Mas a tecnologia é apenas uma parte do problema e o jornalismo precisa sobreviver ao fracasso do seu modelo empresarial. Porque — e este é um dos pontos essenciais da construção política do Pontão Sacix — o bom jornalismo é essencial para duas outras tarefas civilizatórias essenciais: a reconstrução do espaço público e da própria democracia.
O jornalismo é a atividade intelectual que nos alerta para o novo, para o que desponta na vida social, econômica, cultural, comportamental das sociedades.
O jornalismo não é necessário para avisar que estourou um cano na rua — mas, sim, para ajudar a refletir sobre o abastecimento de água nas cidades que afeta milhões de pessoas: que represas construir, que sistemas de adução, que políticas de uso racional da água.

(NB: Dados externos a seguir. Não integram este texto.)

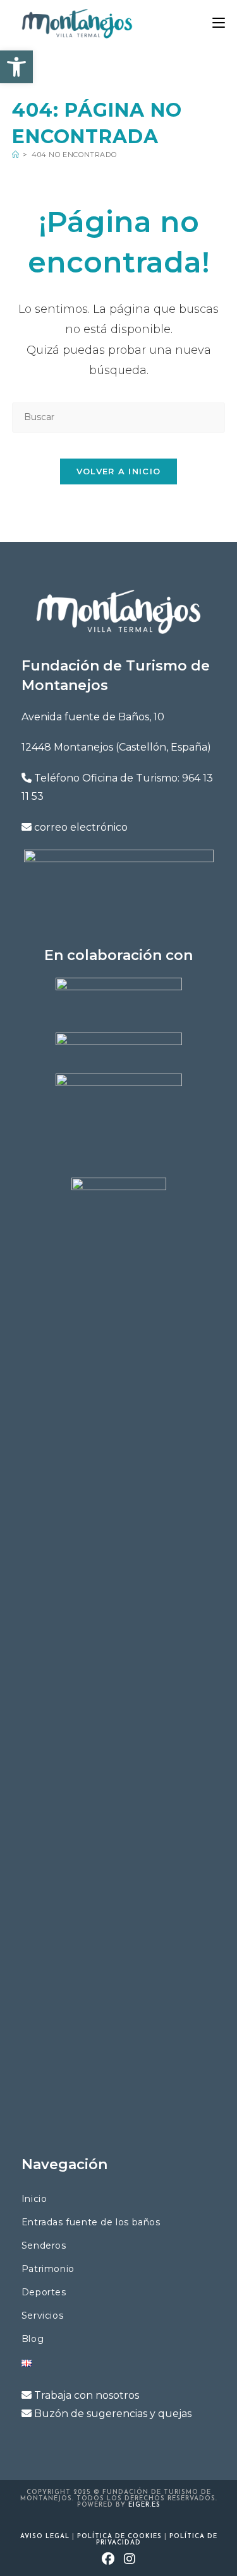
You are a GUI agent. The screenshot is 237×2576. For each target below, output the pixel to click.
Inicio (34, 2198)
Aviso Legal (45, 2536)
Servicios (42, 2315)
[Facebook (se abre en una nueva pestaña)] (108, 2560)
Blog (32, 2339)
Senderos (43, 2245)
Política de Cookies (119, 2536)
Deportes (43, 2292)
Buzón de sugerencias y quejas (112, 2414)
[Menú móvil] (218, 23)
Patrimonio (48, 2268)
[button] (16, 66)
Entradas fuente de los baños (91, 2222)
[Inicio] (16, 154)
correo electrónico (81, 827)
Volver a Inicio (118, 471)
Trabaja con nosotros (86, 2395)
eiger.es (144, 2505)
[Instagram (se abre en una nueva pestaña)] (130, 2560)
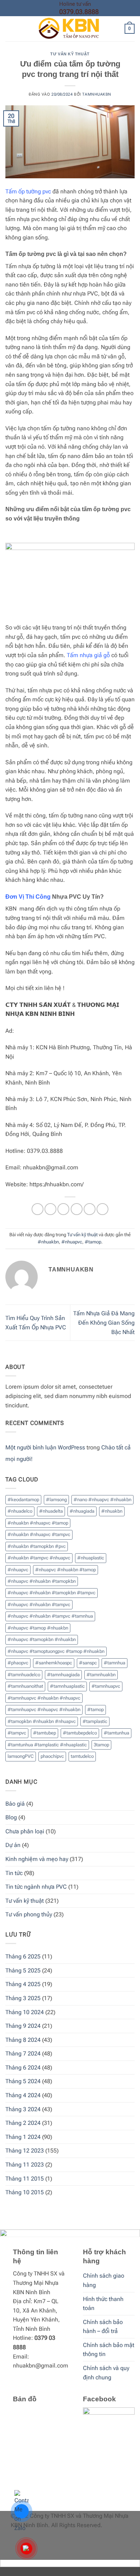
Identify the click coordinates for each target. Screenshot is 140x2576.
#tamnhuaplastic (67, 1686)
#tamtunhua (116, 1733)
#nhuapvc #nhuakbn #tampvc (39, 1604)
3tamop (101, 1744)
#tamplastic (95, 1721)
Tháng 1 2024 (23, 2136)
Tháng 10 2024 (24, 2012)
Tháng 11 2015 (24, 2178)
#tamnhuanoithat (25, 1686)
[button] (9, 29)
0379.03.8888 (79, 11)
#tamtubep (44, 1733)
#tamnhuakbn (101, 1674)
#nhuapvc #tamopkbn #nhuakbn (42, 1639)
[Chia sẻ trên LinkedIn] (102, 1209)
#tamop (93, 1242)
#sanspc (88, 1662)
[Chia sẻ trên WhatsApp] (37, 1209)
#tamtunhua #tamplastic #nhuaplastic (47, 1744)
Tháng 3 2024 (23, 2109)
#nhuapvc (71, 1242)
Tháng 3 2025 (23, 1998)
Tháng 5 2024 (23, 2081)
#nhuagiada (82, 1511)
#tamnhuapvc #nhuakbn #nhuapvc (44, 1698)
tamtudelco (82, 1756)
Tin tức (14, 1873)
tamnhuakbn (96, 94)
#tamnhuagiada (63, 1674)
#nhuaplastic (90, 1557)
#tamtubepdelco (80, 1733)
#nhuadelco (20, 1511)
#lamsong (56, 1499)
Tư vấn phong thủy (28, 1914)
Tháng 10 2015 (24, 2192)
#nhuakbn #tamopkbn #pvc (37, 1546)
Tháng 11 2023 (24, 2164)
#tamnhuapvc (106, 1686)
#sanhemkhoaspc (53, 1662)
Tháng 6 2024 (23, 2067)
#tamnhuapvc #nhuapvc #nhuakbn (44, 1709)
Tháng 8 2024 (23, 2039)
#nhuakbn (48, 1242)
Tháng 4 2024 (23, 2095)
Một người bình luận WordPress (45, 1447)
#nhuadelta (51, 1511)
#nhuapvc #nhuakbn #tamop (65, 1569)
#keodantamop (23, 1499)
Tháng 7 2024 (23, 2053)
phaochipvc (52, 1756)
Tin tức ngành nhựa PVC (36, 1886)
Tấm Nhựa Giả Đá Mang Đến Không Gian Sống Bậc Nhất (104, 1322)
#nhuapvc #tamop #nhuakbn (38, 1628)
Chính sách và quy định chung (106, 2373)
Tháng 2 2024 (23, 2122)
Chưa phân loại (24, 1831)
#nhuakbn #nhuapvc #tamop (38, 1523)
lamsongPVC (21, 1756)
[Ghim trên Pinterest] (89, 1209)
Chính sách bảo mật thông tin (108, 2350)
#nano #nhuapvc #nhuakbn (102, 1499)
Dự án (12, 1845)
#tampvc (17, 1733)
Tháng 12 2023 (24, 2150)
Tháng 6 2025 (23, 1956)
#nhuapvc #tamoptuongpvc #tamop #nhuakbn (56, 1651)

Nós não precisamos do jornalismo somente para contar que há um novo incêndio na Amazônia. Isso pode ser feito por alguém que esteja próximo e grave, num celular, um vídeo a respeito. Porém, ele é necessário para investigar por quais razões multiplicam-se os incêndios. De que forma a Amazônia está sendo ocupada. A partir de que interesses. Com que ramificações no Parlamento, na Justiça, no sistema financeiro, nas corporações internacionais? E, mais importante, o jornalismo é essencial para reunir informações necessárias à mudança. Que políticas específicas podem coibir o desmatamento? Como oferecer a dezenas de milhões de pessoas que vivem na Amazônia ocupações dignas, relacionadas à manutenção da floresta em pé? Quais seriam estas ocupações? Como promovê-las?

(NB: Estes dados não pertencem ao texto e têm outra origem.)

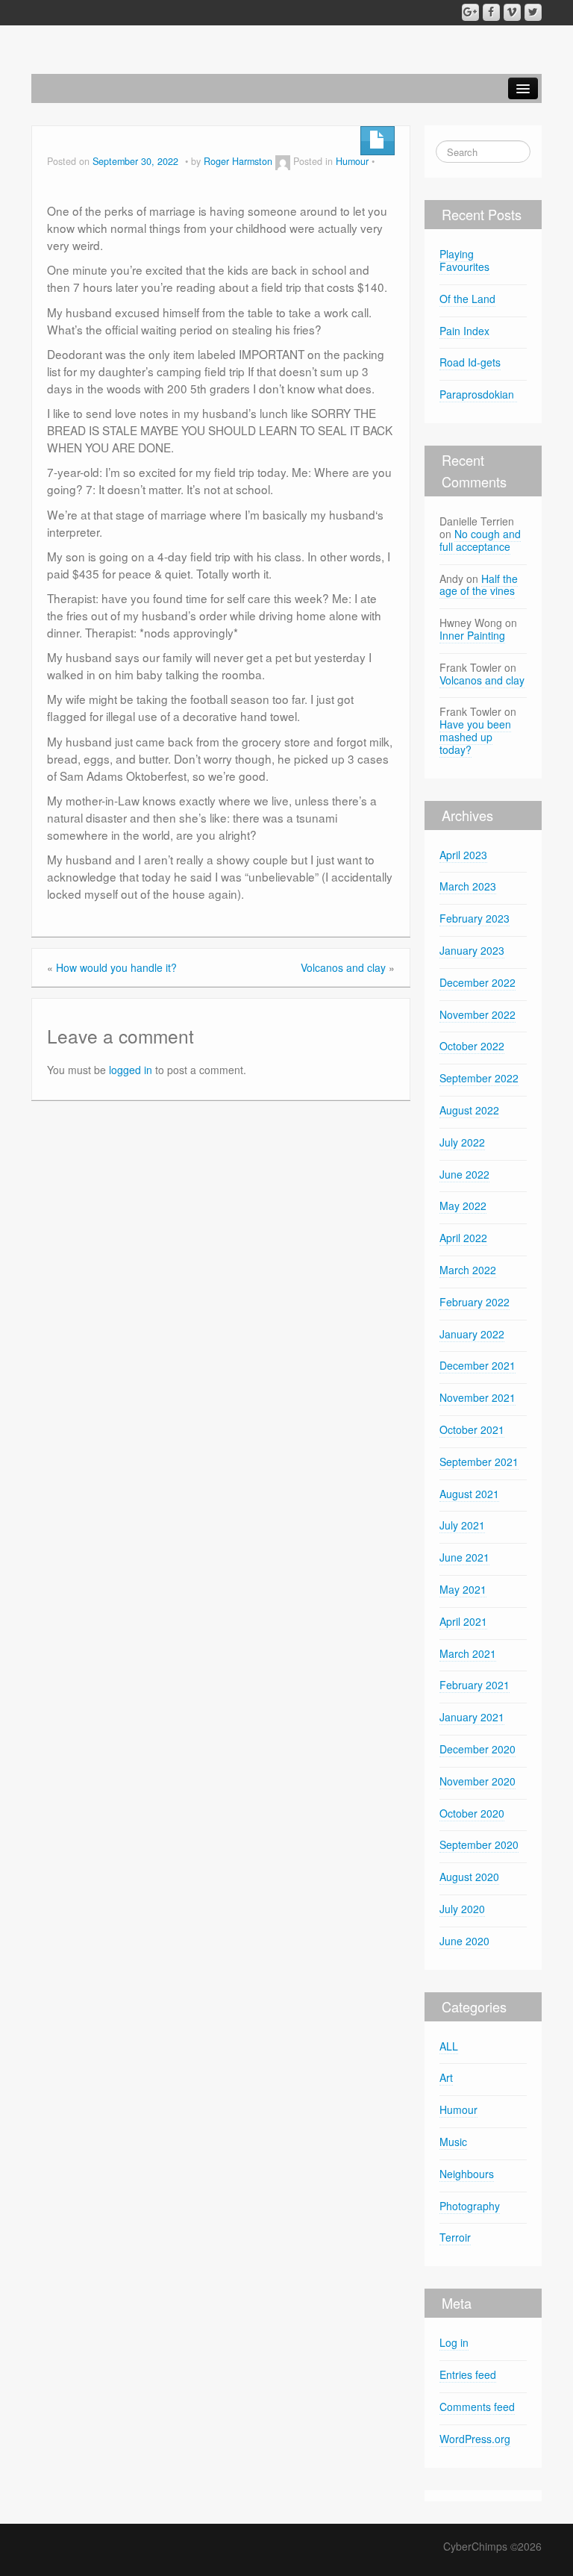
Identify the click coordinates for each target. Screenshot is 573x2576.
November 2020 (477, 1781)
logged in (130, 1069)
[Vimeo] (512, 12)
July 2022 (462, 1142)
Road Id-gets (470, 362)
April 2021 (463, 1621)
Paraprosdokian (478, 394)
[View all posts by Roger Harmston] (282, 161)
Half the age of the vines (478, 585)
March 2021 (467, 1653)
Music (453, 2141)
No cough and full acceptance (480, 540)
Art (446, 2077)
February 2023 (474, 918)
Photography (469, 2205)
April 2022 (463, 1237)
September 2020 (479, 1844)
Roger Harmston (238, 161)
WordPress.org (474, 2438)
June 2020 (464, 1940)
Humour (352, 161)
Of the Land (467, 298)
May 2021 (462, 1589)
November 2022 (477, 1014)
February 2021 (474, 1684)
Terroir (455, 2237)
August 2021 (469, 1493)
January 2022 (471, 1333)
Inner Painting (472, 635)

São somente dois exemplos, mas que mostram que a busca destas explicações mais profundas e destas alternativas não pode ser limitada a postagens nas redes sociais. Ela exige pessoas formadas para examinar os problemas, pesquisar, entrevistar, comparar com outros exemplos em outros países. E depois, contar o que apuraram, de maneira clara e, preferivelmente, elegante e atraente. Este é o papel indispensável do jornalismo.
Nos últimos meses, a pequena equipe do Pontão examinou diversas alternativas, inclusive as que já estão em curso. Vamos apresentá-las no encontro em São Paulo. Em face da crise, há iniciativas de jornalismo independente buscando apoio no financiamento coletivo — como faz o Outras Palavras, por exemplo. Outras focam no apoio de fundações. Outras, ainda, buscam monetizar-se em plataformas como o Youtube. Tudo isso são alternativas diante da crise.

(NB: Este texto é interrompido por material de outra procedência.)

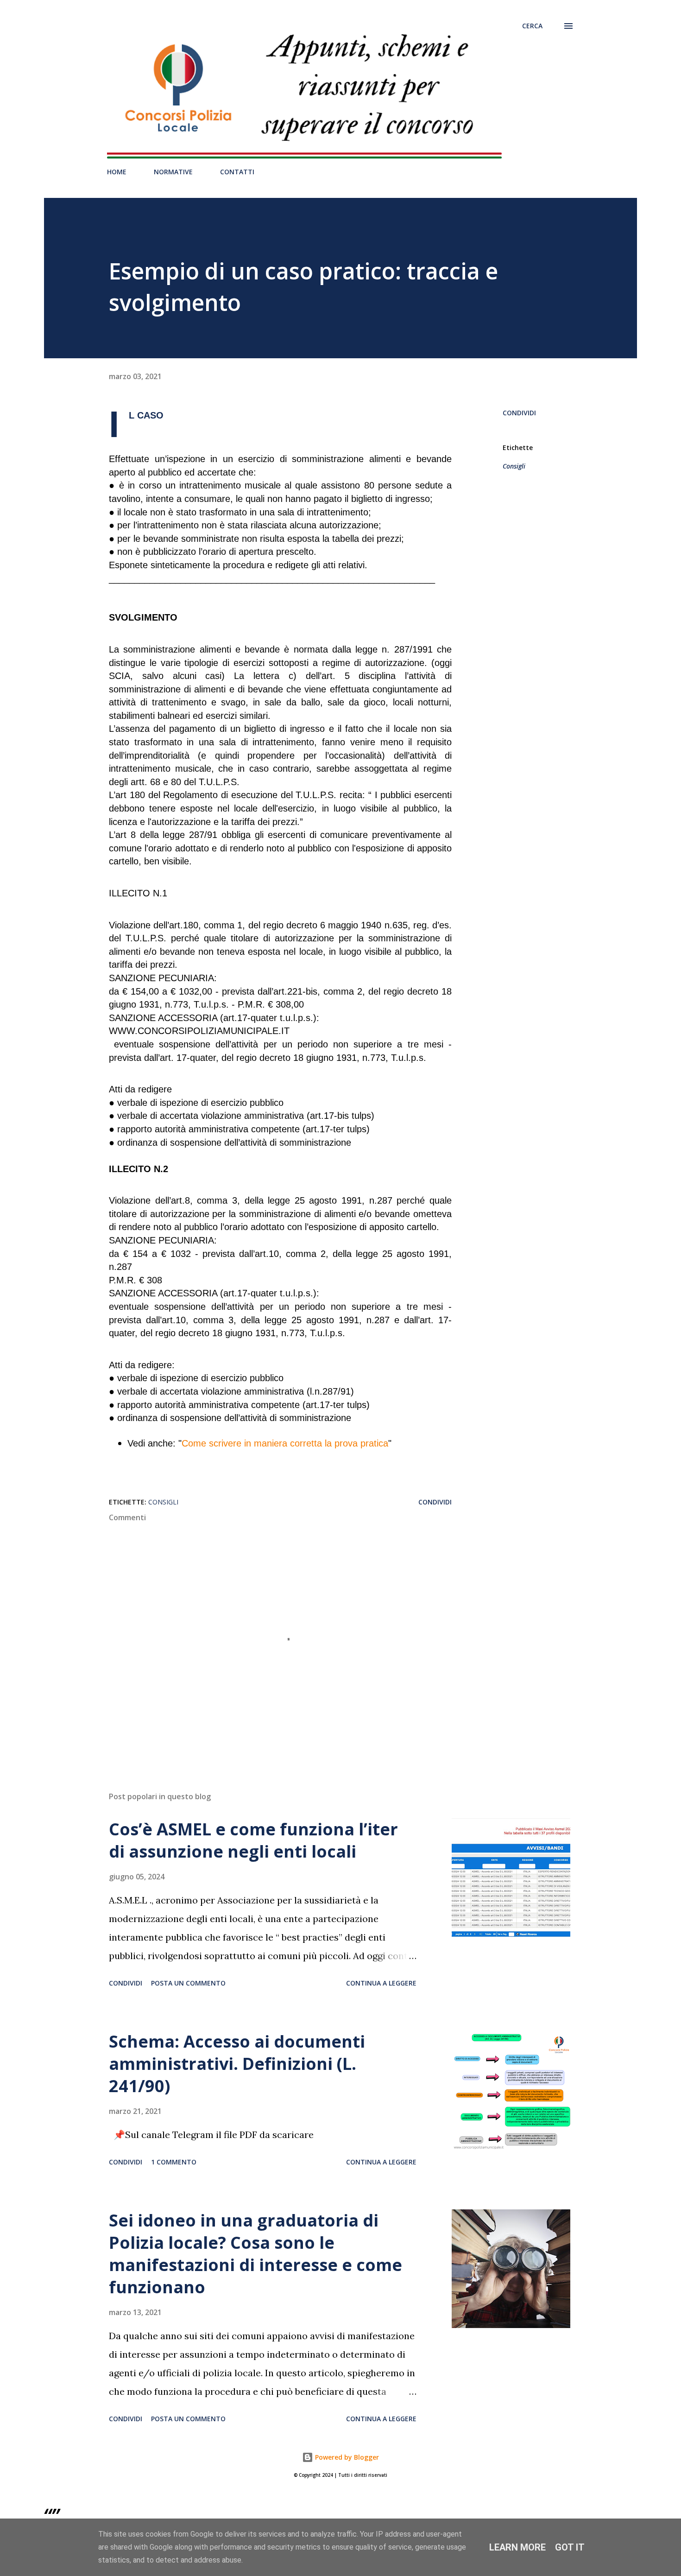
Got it (570, 2547)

Examinaremos uma possibilidade, em especial: o financiamento público do jornalismo, por meio de mecanismos que mantenham a sua independência e ampliem a chamada diversidade midiática. Isso significa que a atividade jornalística, devido à sua importância e ao fracasso do antigo modelo, precisa ser mantida pela sociedade. Uma parte da riqueza coletiva deve ser direcionada para esta ação — assim como a sociedade destina recursos muito maiores para o SUS e a Educação Pública, por exemplo. A tributação das receitas ou dos lucros das big techs é um caminho. Há exemplos embrionários de ações nesse sentido em diversas partes do mundo.
O horizonte de financiamento público permitiria desconcentrar a produção jornalística. Beneficiaria, por exemplo, coletivos de jornalistas interessados em examinar a vida social de uma cidade, cumprindo o papel que os antigos jornais locais exerciam. Ou coletivos que se proponham a examinar temas cruciais: a construção de cidades para todos, ou os rumos da inteligência artificial, por exemplo.
Evidentemente, há riscos — e nós vamos examiná-los também. O principal deles é: como evitar o “chapa-branquismo”, a vinculação aos interesses do governo de plantão. É um desafio real e há respostas muito possíveis para isso, como os sistemas de mediação. Pense, por exemplo, que nas verbas públicas que financiam as universidades — mas o ministro da Educação, ou o governador do Estado, não têm interferência nos currículos, ou nos concursos que selecionam os professores.
Vivemos uma crise civilizatória profunda. O velho mundo parece ruir diante de nós e não temos certeza de para onde iremos. É um tempo de angústias. As saídas não cairão do céu, nem virão, provavelmente, a partir das instituições. Elas estão rendidas, entregues ao velho, incapazes de imaginar o futuro. É preciso ação consciente a partir das sociedades, em torno de múltiplos temas.